>> start Provided data

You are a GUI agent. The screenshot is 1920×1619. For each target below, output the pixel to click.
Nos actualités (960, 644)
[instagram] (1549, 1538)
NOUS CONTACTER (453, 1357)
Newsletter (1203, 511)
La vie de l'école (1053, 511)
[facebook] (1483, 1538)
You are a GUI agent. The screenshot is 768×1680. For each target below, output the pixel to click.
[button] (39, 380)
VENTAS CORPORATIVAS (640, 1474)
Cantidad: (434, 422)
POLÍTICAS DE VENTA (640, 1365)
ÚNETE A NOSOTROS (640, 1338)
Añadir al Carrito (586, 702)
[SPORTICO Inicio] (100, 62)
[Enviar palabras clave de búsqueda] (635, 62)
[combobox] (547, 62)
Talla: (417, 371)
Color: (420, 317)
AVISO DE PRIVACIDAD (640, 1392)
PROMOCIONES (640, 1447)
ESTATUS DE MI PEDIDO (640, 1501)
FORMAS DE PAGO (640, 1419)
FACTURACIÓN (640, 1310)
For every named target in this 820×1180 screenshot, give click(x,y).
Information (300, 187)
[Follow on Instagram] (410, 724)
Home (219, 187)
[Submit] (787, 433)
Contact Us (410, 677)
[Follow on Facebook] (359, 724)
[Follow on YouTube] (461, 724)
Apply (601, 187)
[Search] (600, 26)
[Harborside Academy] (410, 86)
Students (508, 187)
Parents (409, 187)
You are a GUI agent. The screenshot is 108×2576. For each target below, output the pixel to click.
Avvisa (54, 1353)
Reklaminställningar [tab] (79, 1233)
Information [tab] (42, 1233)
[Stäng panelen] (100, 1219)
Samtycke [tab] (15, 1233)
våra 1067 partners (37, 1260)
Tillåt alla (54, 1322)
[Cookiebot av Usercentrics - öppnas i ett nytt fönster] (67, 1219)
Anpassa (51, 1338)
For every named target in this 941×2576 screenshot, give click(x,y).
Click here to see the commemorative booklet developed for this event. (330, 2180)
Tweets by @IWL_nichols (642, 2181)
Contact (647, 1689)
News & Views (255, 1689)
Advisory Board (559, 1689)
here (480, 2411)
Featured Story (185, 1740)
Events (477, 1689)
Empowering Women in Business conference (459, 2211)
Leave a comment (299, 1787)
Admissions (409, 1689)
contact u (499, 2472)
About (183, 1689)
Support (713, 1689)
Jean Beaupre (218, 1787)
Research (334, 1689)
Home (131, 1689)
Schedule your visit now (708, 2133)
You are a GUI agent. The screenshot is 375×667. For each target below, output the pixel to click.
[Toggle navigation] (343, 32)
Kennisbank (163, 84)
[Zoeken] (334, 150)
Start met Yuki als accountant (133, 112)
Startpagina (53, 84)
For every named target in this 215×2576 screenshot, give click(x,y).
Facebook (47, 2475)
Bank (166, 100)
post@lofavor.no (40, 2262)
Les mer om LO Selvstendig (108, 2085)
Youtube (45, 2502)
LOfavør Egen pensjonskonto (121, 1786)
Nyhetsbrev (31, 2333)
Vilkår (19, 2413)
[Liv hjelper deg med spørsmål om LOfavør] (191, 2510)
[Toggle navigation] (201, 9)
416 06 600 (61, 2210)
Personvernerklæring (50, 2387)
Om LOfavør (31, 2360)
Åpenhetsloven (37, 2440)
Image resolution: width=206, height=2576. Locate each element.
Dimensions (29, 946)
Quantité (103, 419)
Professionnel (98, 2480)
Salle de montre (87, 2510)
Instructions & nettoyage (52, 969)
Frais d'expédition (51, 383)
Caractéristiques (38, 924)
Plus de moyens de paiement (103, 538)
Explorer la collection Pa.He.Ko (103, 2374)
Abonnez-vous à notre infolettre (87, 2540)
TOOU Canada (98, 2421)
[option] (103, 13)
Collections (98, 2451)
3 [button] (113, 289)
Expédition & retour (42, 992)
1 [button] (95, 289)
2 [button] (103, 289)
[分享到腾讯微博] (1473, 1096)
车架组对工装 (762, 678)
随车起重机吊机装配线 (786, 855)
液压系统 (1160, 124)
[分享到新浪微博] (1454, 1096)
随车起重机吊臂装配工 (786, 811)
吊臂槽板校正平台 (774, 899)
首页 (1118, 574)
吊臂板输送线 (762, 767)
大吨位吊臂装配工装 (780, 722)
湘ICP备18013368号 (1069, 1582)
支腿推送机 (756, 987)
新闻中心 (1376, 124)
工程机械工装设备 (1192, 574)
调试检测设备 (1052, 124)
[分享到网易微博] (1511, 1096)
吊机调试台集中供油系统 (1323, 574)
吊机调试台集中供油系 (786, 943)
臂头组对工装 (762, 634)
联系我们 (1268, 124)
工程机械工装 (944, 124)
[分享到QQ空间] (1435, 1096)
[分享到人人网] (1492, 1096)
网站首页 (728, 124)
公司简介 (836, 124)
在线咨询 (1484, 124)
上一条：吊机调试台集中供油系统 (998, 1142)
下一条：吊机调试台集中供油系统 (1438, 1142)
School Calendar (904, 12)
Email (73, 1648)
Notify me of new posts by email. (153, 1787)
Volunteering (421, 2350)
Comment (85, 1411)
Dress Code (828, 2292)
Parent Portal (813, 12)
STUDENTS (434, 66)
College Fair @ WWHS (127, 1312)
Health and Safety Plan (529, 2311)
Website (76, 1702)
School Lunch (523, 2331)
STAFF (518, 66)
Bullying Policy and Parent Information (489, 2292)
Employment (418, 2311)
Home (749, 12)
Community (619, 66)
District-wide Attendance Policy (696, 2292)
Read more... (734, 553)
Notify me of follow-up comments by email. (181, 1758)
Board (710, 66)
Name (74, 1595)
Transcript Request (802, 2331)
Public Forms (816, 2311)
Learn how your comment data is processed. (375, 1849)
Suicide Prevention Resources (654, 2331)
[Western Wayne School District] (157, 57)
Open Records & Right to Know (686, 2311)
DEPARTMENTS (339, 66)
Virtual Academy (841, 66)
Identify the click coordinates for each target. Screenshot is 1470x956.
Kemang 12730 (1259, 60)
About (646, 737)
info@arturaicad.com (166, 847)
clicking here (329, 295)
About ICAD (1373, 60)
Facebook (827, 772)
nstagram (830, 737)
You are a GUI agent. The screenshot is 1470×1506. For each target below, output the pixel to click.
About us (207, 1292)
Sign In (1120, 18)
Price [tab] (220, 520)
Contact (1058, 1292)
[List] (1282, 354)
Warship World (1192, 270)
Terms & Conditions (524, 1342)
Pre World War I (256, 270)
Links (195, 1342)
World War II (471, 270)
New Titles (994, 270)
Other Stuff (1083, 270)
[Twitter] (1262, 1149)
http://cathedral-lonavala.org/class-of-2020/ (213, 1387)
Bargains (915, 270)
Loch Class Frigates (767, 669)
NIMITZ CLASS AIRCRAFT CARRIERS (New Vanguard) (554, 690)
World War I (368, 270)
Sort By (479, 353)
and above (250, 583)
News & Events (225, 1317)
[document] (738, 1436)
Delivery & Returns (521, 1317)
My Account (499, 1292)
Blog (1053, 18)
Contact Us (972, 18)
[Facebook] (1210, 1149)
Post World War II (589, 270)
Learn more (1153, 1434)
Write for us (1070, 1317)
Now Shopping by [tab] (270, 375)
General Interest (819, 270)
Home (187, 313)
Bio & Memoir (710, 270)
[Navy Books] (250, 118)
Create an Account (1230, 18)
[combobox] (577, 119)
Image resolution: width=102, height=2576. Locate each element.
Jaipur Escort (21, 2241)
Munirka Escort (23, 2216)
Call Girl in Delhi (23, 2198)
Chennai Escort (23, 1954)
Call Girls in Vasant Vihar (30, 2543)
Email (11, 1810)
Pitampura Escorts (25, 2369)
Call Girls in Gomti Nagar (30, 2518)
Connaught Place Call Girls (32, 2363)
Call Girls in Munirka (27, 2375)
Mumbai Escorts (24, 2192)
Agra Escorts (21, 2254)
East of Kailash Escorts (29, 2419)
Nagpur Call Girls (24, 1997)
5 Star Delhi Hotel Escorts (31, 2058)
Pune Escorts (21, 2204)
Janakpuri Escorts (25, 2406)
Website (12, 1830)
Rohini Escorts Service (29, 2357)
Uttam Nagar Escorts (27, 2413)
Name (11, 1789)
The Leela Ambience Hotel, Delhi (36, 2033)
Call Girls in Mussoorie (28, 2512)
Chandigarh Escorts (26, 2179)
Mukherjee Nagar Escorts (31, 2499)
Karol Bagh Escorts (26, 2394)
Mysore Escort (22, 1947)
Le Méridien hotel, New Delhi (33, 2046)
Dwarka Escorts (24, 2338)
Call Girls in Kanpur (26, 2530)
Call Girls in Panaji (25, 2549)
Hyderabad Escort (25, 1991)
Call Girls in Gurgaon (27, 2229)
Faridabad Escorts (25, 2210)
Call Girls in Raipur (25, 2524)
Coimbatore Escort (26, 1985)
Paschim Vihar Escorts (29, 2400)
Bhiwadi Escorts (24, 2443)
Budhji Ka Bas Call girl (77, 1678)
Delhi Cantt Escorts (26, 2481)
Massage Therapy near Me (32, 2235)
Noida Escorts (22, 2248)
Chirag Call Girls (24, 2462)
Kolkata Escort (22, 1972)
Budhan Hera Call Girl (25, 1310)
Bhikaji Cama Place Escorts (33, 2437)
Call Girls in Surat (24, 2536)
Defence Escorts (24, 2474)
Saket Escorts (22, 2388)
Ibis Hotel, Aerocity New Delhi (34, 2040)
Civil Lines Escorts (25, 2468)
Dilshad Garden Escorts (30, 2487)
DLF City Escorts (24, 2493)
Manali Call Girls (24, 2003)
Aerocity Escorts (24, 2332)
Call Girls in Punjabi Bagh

>> end Provided data

### Given instruction
Render the records as a numbered list, starting with the line that contains "LOfavør Egen pensjonskonto (121, 1786)" and continuing through the line that contains "[分享到人人网] (1492, 1096)". Leave out any blank lines.

### Result of this task
1. LOfavør Egen pensjonskonto (121, 1786)
2. Nyhetsbrev (31, 2333)
3. Vilkår (19, 2413)
4. [Liv hjelper deg med spørsmål om LOfavør] (191, 2510)
5. [Toggle navigation] (201, 9)
6. 416 06 600 (61, 2210)
7. Personvernerklæring (50, 2387)
8. Om LOfavør (31, 2360)
9. Åpenhetsloven (37, 2440)
10. Image resolution: width=206, height=2576. Locate each element.
11. Dimensions (29, 946)
12. Quantité (103, 419)
13. Professionnel (98, 2480)
14. Salle de montre (87, 2510)
15. Instructions & nettoyage (52, 969)
16. Frais d'expédition (51, 383)
17. Caractéristiques (38, 924)
18. Plus de moyens de paiement (103, 538)
19. Explorer la collection Pa.He.Ko (103, 2374)
20. Abonnez-vous à notre infolettre (87, 2540)
21. TOOU Canada (98, 2421)
22. [option] (103, 13)
23. Collections (98, 2451)
24. 3 [button] (113, 289)
25. Expédition & retour (42, 992)
26. 1 [button] (95, 289)
27. 2 [button] (103, 289)
28. [分享到腾讯微博] (1473, 1096)
29. 车架组对工装 (762, 678)
30. 随车起重机吊机装配线 (786, 855)
31. 液压系统 (1160, 124)
32. [分享到新浪微博] (1454, 1096)
33. 随车起重机吊臂装配工 (786, 811)
34. 吊臂槽板校正平台 (774, 899)
35. 首页 (1118, 574)
36. 吊臂板输送线 (762, 767)
37. 大吨位吊臂装配工装 (780, 722)
38. 湘ICP备18013368号 (1069, 1582)
39. 支腿推送机 (756, 987)
40. 新闻中心 (1376, 124)
41. 工程机械工装设备 (1192, 574)
42. 调试检测设备 (1052, 124)
43. [分享到网易微博] (1511, 1096)
44. 吊机调试台集中供油系统 (1323, 574)
45. 吊机调试台集中供油系 (786, 943)
46. 臂头组对工装 (762, 634)
47. 联系我们 (1268, 124)
48. 工程机械工装 (944, 124)
49. [分享到QQ空间] (1435, 1096)
50. [分享到人人网] (1492, 1096)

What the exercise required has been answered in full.